Task item:
Although the data holds pictures, return only the lines from the one containing "The height and width of the screenshot is (819, 1456)." to the end, exactly, and without them.

BEGIN Provided entries

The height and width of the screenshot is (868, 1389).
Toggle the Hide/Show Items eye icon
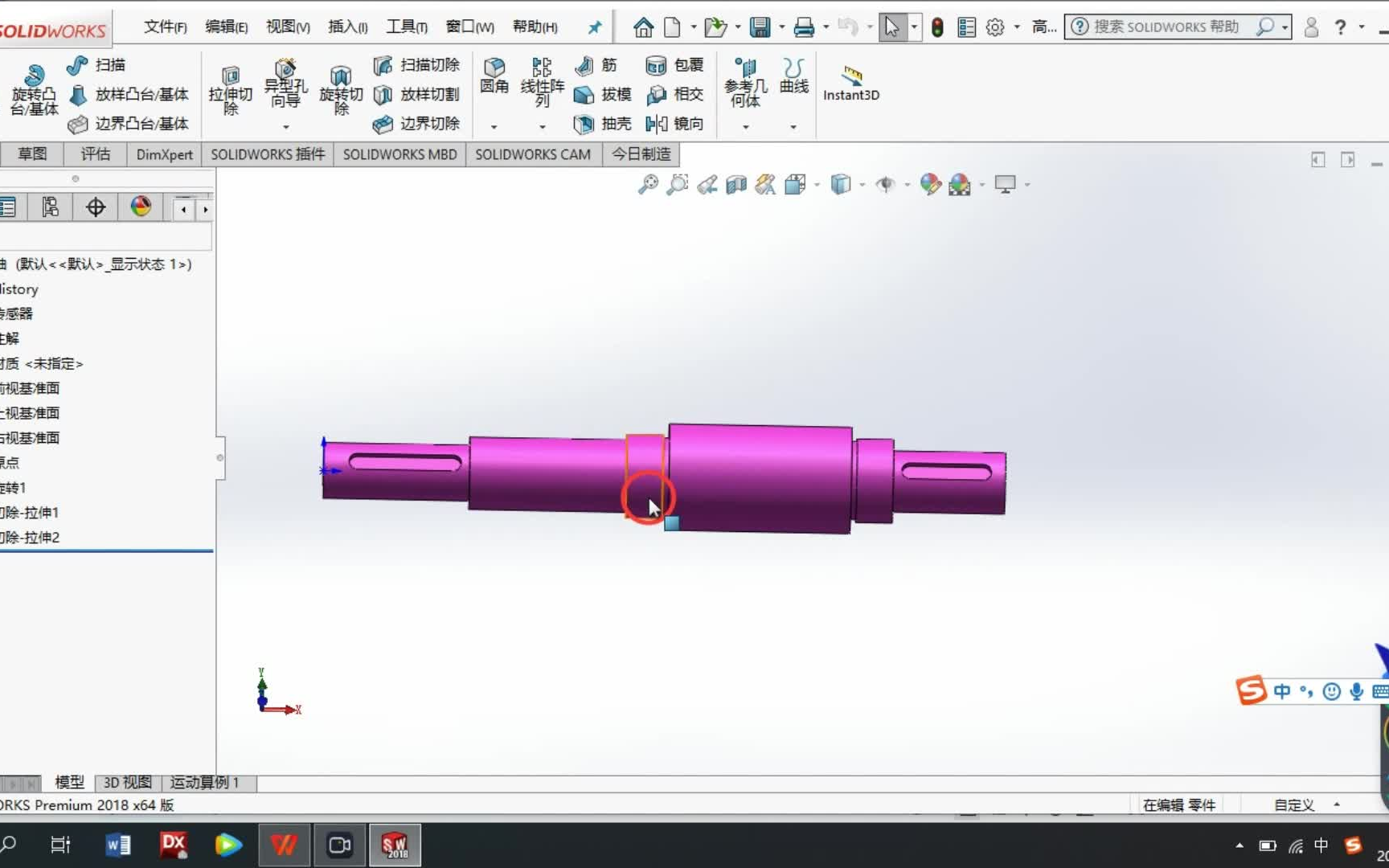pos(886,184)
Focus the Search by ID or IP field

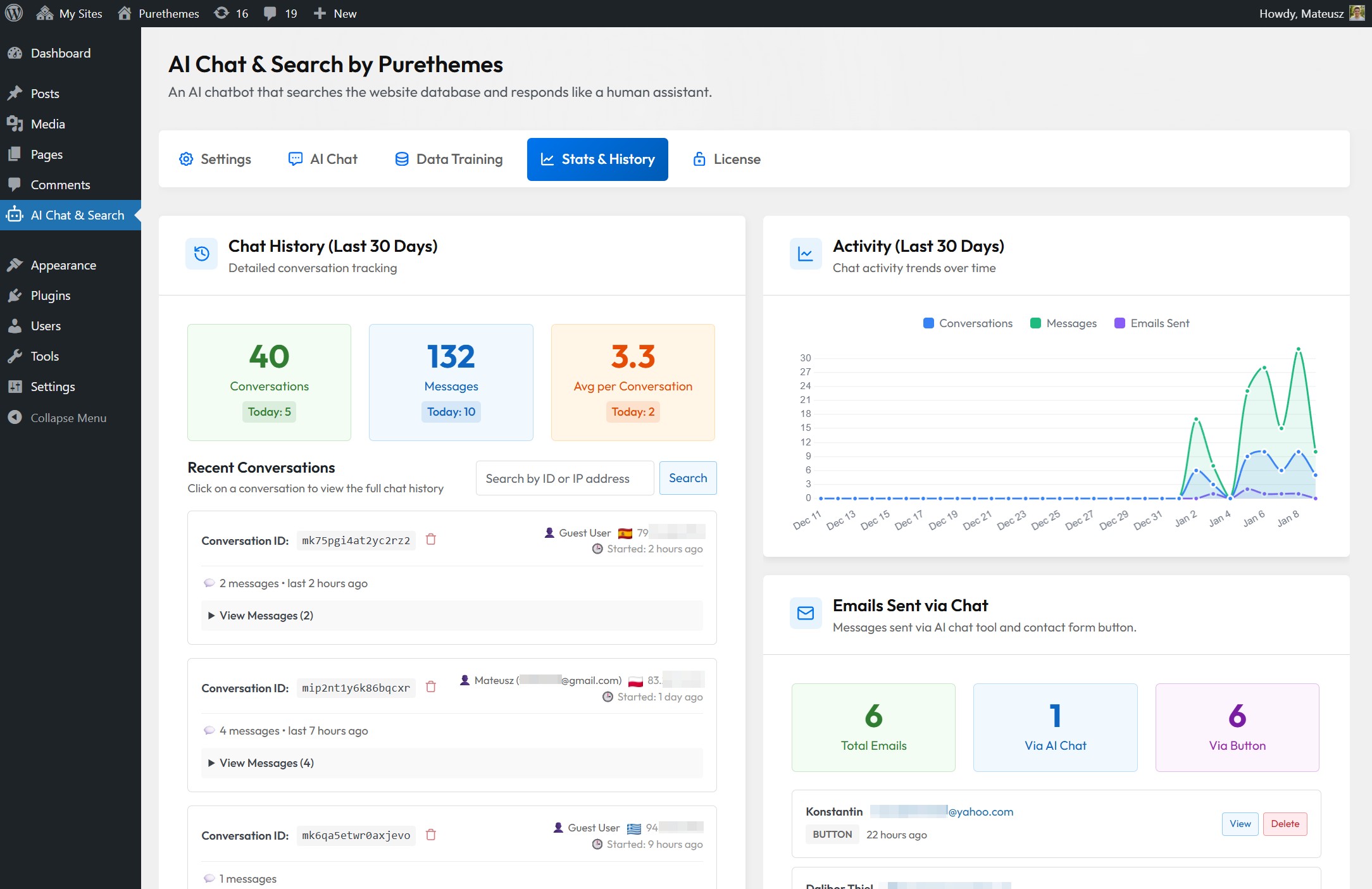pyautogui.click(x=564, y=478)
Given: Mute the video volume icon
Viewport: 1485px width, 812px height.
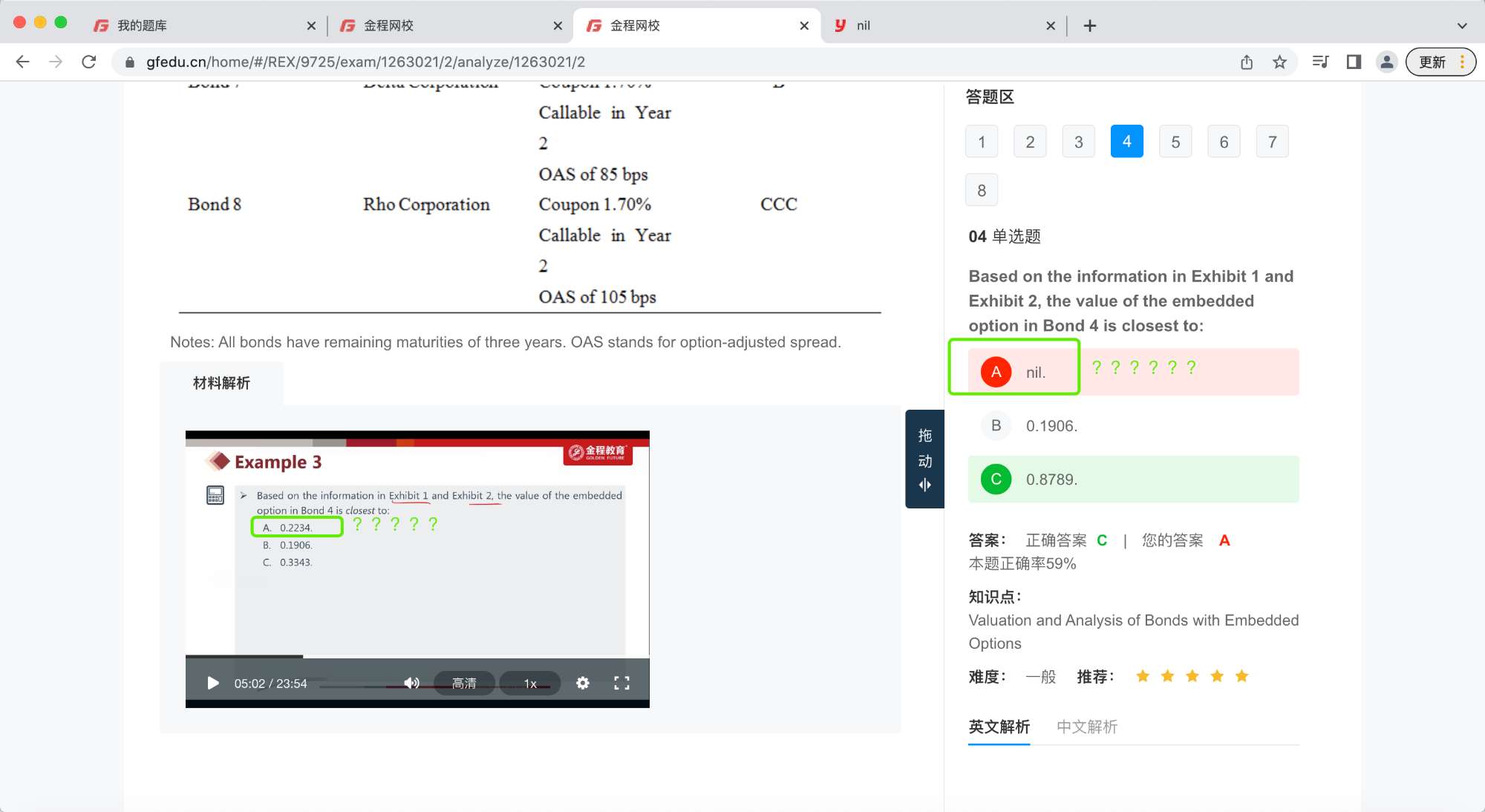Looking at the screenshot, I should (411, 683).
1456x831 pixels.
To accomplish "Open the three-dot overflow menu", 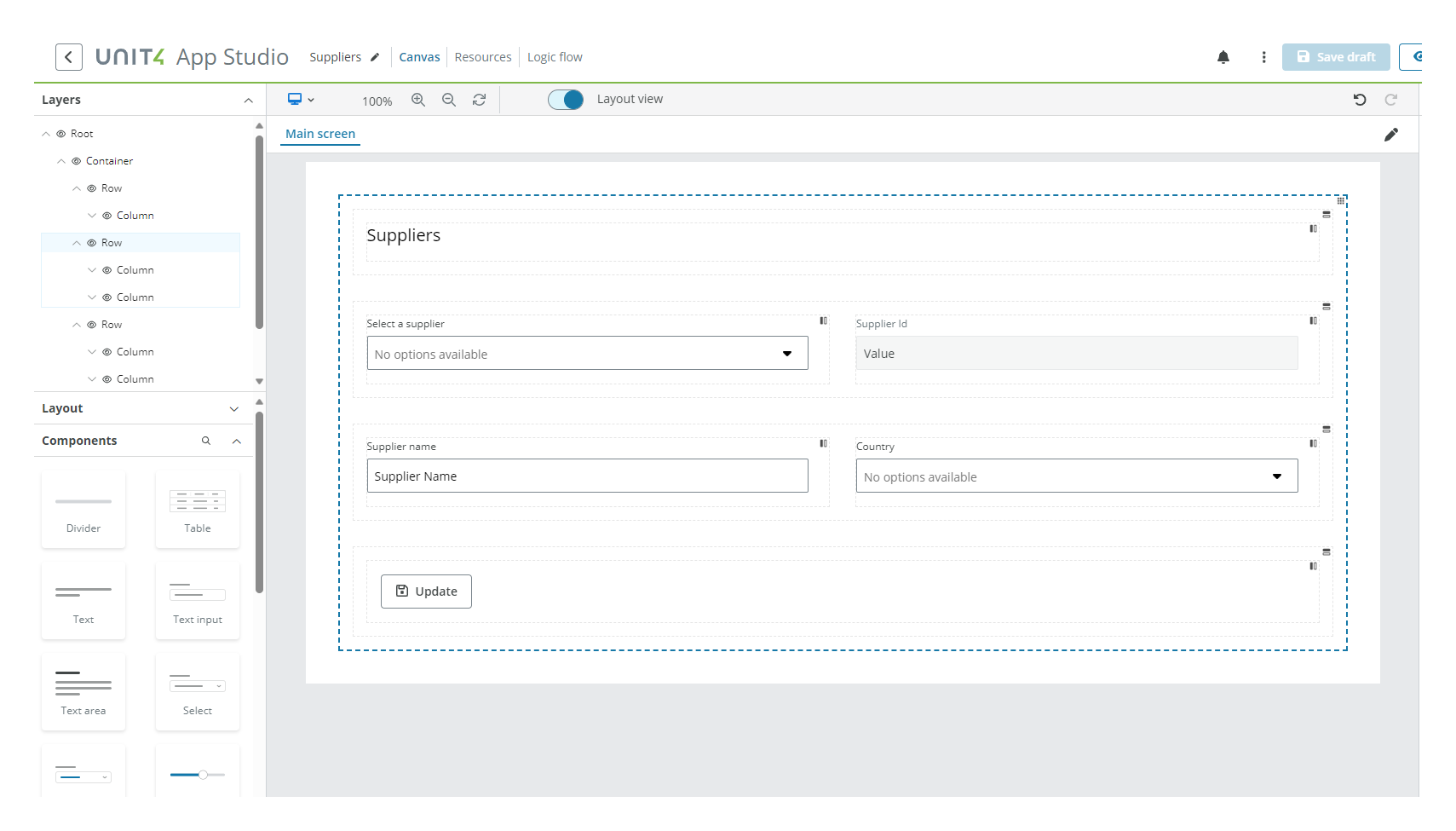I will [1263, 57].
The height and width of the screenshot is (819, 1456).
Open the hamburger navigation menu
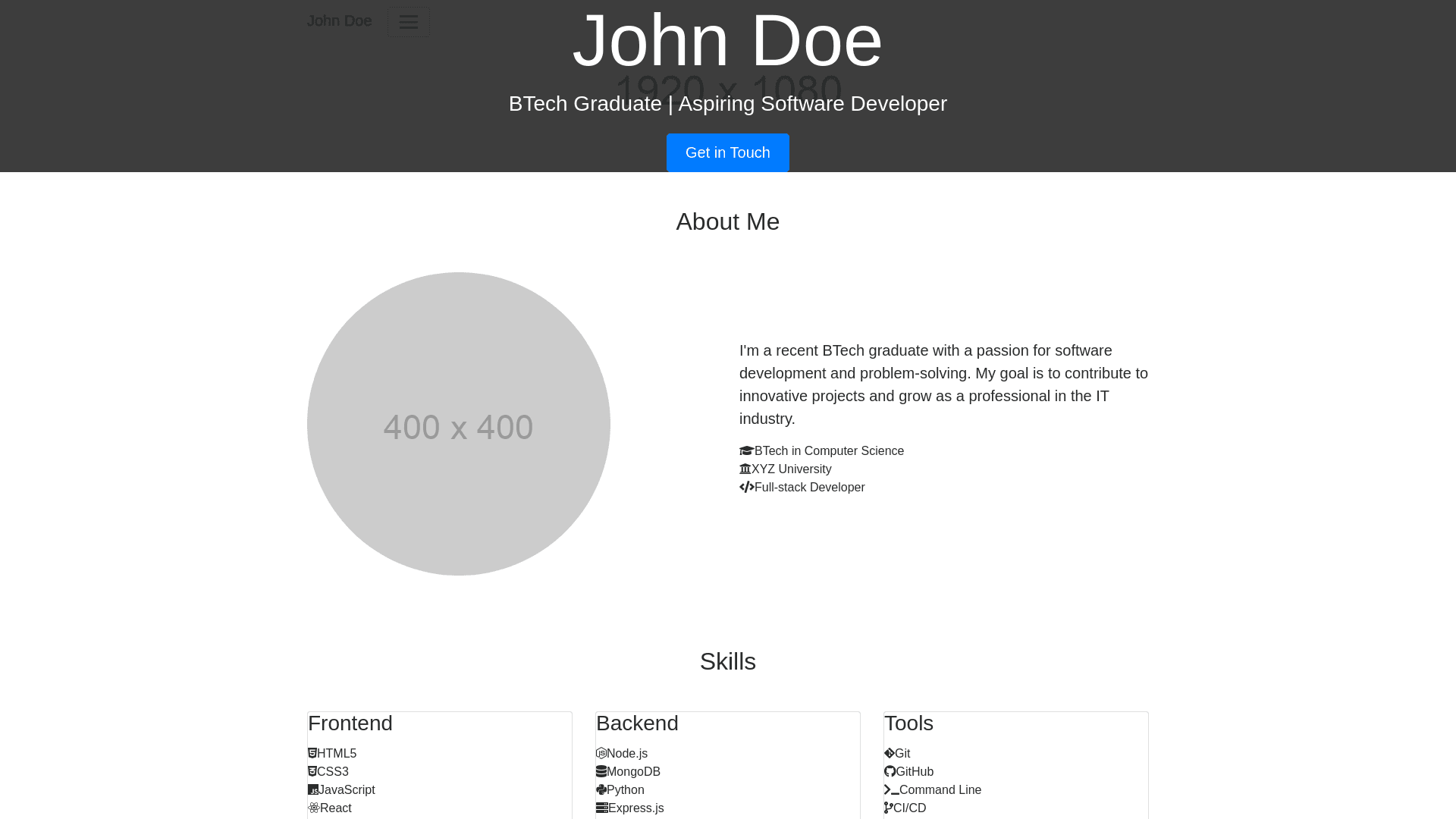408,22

END Provided entries

Your response:
The height and width of the screenshot is (819, 1456).
Open the hamburger navigation menu
408,22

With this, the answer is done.